● **Problem to solve**: Every record must be retyped exactly as it reads.

(Stored records)
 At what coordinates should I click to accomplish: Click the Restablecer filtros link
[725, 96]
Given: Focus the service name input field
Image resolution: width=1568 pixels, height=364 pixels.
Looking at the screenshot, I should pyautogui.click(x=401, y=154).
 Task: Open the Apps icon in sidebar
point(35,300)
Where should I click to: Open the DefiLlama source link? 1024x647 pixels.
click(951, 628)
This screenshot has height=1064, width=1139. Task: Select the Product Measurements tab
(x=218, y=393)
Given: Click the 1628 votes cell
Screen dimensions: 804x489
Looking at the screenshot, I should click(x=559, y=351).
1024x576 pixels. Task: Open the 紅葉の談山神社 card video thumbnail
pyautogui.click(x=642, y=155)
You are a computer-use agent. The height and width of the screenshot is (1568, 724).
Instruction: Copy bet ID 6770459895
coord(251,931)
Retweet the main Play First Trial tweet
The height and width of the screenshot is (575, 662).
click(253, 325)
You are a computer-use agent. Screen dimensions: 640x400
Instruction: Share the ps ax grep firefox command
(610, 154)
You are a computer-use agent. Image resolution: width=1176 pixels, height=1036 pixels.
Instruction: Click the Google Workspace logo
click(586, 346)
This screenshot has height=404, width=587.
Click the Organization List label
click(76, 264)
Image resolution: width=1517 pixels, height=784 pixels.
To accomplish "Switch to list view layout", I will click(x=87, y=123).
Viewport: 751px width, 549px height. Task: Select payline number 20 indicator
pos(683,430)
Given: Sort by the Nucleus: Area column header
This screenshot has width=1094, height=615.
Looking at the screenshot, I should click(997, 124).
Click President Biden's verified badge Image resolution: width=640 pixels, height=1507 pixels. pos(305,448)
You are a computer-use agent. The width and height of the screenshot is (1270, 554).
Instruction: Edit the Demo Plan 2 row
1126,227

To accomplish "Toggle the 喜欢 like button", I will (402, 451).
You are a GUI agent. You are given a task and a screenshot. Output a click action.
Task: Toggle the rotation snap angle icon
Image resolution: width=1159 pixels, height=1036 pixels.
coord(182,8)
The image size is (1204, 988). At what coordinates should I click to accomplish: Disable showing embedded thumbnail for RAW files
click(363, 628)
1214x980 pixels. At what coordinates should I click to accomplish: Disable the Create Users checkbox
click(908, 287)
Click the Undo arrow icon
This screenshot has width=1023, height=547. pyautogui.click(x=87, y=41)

● **Answer to this task**:
 At what coordinates should I click to accomplish: Click the Restablecer filtros link
[725, 96]
Given: Focus the service name input field
Image resolution: width=1568 pixels, height=364 pixels.
Looking at the screenshot, I should pyautogui.click(x=401, y=154).
 Task: Open the Apps icon in sidebar
point(35,300)
Where should I click to: Open the DefiLlama source link? 1024x647 pixels.
click(951, 628)
This screenshot has height=1064, width=1139. Task: Select the Product Measurements tab
(x=218, y=393)
Given: Click the 1628 votes cell
Screen dimensions: 804x489
Looking at the screenshot, I should click(x=559, y=351).
1024x576 pixels. Task: Open the 紅葉の談山神社 card video thumbnail
pyautogui.click(x=642, y=155)
You are a computer-use agent. The height and width of the screenshot is (1568, 724).
Instruction: Copy bet ID 6770459895
coord(251,931)
Retweet the main Play First Trial tweet
The height and width of the screenshot is (575, 662).
click(253, 325)
You are a computer-use agent. Screen dimensions: 640x400
Instruction: Share the ps ax grep firefox command
(610, 154)
You are a computer-use agent. Image resolution: width=1176 pixels, height=1036 pixels.
Instruction: Click the Google Workspace logo
click(586, 346)
This screenshot has height=404, width=587.
Click the Organization List label
click(76, 264)
Image resolution: width=1517 pixels, height=784 pixels.
To accomplish "Switch to list view layout", I will click(x=87, y=123).
Viewport: 751px width, 549px height. Task: Select payline number 20 indicator
pos(683,430)
Given: Sort by the Nucleus: Area column header
This screenshot has width=1094, height=615.
Looking at the screenshot, I should click(997, 124).
Click President Biden's verified badge Image resolution: width=640 pixels, height=1507 pixels. pos(305,448)
You are a computer-use agent. The width and height of the screenshot is (1270, 554).
Instruction: Edit the Demo Plan 2 row
1126,227

To accomplish "Toggle the 喜欢 like button", I will (402, 451).
You are a GUI agent. You are given a task and a screenshot. Output a click action.
Task: Toggle the rotation snap angle icon
Image resolution: width=1159 pixels, height=1036 pixels.
coord(182,8)
The image size is (1204, 988). At what coordinates should I click to accomplish: Disable showing embedded thumbnail for RAW files
click(363, 628)
1214x980 pixels. At what coordinates should I click to accomplish: Disable the Create Users checkbox
click(908, 287)
Click the Undo arrow icon
This screenshot has width=1023, height=547. pyautogui.click(x=87, y=41)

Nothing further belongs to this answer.